[[ Records for the task, beginning ]]

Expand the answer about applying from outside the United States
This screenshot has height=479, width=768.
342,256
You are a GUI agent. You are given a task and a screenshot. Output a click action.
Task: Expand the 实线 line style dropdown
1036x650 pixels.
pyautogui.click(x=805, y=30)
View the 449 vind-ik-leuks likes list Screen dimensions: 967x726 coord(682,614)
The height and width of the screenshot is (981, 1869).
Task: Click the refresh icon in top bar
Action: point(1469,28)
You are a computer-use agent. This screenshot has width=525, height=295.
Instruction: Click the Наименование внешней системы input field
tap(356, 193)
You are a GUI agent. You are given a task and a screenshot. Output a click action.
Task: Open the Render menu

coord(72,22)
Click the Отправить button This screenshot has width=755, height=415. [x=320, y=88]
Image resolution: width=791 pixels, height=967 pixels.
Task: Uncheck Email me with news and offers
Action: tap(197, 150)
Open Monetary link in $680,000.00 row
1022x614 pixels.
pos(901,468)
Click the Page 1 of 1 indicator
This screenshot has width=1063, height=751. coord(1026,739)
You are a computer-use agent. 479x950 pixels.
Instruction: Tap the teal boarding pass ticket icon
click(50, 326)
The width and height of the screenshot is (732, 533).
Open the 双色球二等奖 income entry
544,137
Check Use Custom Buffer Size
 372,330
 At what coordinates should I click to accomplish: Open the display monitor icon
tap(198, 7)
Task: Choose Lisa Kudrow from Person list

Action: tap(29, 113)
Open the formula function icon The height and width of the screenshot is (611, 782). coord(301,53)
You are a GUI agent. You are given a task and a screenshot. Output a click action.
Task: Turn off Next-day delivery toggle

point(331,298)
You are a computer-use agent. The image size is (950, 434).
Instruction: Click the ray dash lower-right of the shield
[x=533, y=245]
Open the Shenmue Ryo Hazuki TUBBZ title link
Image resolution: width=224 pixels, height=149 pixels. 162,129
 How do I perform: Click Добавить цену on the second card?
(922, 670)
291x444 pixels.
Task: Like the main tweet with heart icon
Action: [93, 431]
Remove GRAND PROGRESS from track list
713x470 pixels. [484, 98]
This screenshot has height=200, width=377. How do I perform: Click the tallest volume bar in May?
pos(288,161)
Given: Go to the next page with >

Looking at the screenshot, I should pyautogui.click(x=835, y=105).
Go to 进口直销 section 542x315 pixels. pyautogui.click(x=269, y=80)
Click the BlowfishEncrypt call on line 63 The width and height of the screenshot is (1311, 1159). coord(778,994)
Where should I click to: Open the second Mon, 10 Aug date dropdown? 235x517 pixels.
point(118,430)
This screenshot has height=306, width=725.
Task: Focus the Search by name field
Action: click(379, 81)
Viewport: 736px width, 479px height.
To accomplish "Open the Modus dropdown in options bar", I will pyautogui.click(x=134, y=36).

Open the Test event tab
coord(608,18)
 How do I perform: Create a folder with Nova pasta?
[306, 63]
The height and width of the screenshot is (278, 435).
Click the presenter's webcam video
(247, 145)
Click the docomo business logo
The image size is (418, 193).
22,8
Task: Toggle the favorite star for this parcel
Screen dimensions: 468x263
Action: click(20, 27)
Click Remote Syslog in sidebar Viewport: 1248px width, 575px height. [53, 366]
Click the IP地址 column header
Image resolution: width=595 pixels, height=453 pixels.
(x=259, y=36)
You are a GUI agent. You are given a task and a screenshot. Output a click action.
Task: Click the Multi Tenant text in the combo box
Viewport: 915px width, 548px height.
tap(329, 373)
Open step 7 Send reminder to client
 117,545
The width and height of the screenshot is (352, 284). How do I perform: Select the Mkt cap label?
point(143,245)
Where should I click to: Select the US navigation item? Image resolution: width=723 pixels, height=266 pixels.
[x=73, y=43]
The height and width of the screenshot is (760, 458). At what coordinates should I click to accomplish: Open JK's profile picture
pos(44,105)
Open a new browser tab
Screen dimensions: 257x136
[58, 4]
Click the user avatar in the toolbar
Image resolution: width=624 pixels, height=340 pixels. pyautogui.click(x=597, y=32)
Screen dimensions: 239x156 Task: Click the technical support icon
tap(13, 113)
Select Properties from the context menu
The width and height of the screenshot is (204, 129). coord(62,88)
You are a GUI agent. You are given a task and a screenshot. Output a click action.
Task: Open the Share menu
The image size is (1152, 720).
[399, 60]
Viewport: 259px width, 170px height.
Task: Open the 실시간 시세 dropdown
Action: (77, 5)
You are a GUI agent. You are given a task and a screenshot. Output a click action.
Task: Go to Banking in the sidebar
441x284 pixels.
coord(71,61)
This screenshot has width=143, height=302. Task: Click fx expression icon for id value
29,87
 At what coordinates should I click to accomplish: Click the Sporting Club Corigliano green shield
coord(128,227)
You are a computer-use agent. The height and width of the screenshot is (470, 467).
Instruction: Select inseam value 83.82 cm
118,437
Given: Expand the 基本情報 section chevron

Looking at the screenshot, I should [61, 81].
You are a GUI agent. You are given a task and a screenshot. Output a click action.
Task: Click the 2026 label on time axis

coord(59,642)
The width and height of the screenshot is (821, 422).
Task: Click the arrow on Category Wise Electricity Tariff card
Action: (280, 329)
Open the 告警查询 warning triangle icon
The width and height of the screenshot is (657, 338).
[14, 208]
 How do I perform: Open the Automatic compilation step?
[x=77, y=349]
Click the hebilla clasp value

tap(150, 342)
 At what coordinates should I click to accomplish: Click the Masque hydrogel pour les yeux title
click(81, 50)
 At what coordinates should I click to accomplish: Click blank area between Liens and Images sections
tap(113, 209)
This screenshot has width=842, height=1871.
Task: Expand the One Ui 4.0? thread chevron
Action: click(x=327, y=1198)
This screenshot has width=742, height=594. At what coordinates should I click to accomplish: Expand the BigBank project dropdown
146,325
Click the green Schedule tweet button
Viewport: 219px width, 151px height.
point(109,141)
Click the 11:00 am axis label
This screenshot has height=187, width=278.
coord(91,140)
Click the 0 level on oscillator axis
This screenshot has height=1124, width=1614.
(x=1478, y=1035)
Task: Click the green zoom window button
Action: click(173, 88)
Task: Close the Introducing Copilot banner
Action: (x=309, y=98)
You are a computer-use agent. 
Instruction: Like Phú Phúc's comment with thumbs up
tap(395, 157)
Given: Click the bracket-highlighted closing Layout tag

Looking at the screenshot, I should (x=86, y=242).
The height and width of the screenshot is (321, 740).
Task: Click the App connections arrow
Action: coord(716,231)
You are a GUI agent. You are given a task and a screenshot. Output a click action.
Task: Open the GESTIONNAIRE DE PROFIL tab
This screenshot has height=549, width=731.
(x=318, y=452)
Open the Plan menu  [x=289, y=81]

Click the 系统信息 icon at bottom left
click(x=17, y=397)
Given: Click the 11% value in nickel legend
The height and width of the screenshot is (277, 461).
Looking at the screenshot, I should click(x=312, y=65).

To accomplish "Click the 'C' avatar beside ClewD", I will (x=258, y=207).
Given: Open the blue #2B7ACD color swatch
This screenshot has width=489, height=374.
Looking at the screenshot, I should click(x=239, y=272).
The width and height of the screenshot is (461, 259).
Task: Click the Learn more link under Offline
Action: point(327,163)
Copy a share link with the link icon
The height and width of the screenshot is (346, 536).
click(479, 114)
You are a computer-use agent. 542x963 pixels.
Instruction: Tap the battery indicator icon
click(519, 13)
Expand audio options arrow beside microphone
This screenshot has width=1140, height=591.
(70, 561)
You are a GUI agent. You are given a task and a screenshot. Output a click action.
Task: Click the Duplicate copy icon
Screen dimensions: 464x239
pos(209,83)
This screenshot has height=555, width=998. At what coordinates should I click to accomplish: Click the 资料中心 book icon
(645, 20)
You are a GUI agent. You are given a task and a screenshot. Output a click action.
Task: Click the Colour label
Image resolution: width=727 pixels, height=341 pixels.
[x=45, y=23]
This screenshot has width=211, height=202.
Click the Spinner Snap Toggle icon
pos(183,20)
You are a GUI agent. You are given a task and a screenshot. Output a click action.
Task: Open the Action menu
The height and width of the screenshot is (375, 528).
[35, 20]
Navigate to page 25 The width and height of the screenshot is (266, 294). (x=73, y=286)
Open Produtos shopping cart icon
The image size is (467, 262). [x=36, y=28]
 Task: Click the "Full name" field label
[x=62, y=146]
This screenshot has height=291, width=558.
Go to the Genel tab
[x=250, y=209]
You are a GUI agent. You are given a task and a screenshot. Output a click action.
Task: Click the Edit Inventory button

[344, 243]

[[ Records for the task, end ]]

Exercise instructions: Above are the records. Print exactly, and only, the lines from the line with "1022x614 pixels." to the line with "Click the BlowfishEncrypt", both inclusive.

Exercise response:
1022x614 pixels.
pos(901,468)
Click the Page 1 of 1 indicator
This screenshot has width=1063, height=751. coord(1026,739)
You are a computer-use agent. 479x950 pixels.
Instruction: Tap the teal boarding pass ticket icon
click(50, 326)
The width and height of the screenshot is (732, 533).
Open the 双色球二等奖 income entry
544,137
Check Use Custom Buffer Size
 372,330
 At what coordinates should I click to accomplish: Open the display monitor icon
tap(198, 7)
Task: Choose Lisa Kudrow from Person list

Action: tap(29, 113)
Open the formula function icon The height and width of the screenshot is (611, 782). coord(301,53)
You are a GUI agent. You are given a task and a screenshot. Output a click action.
Task: Turn off Next-day delivery toggle

point(331,298)
You are a computer-use agent. The image size is (950, 434).
Instruction: Click the ray dash lower-right of the shield
[x=533, y=245]
Open the Shenmue Ryo Hazuki TUBBZ title link
Image resolution: width=224 pixels, height=149 pixels. 162,129
 How do I perform: Click Добавить цену on the second card?
(922, 670)
291x444 pixels.
Task: Like the main tweet with heart icon
Action: [93, 431]
Remove GRAND PROGRESS from track list
713x470 pixels. [484, 98]
This screenshot has height=200, width=377. How do I perform: Click the tallest volume bar in May?
pos(288,161)
Given: Go to the next page with >

Looking at the screenshot, I should pyautogui.click(x=835, y=105).
Go to 进口直销 section 542x315 pixels. pyautogui.click(x=269, y=80)
Click the BlowfishEncrypt call on line 63 The width and height of the screenshot is (1311, 1159). coord(778,994)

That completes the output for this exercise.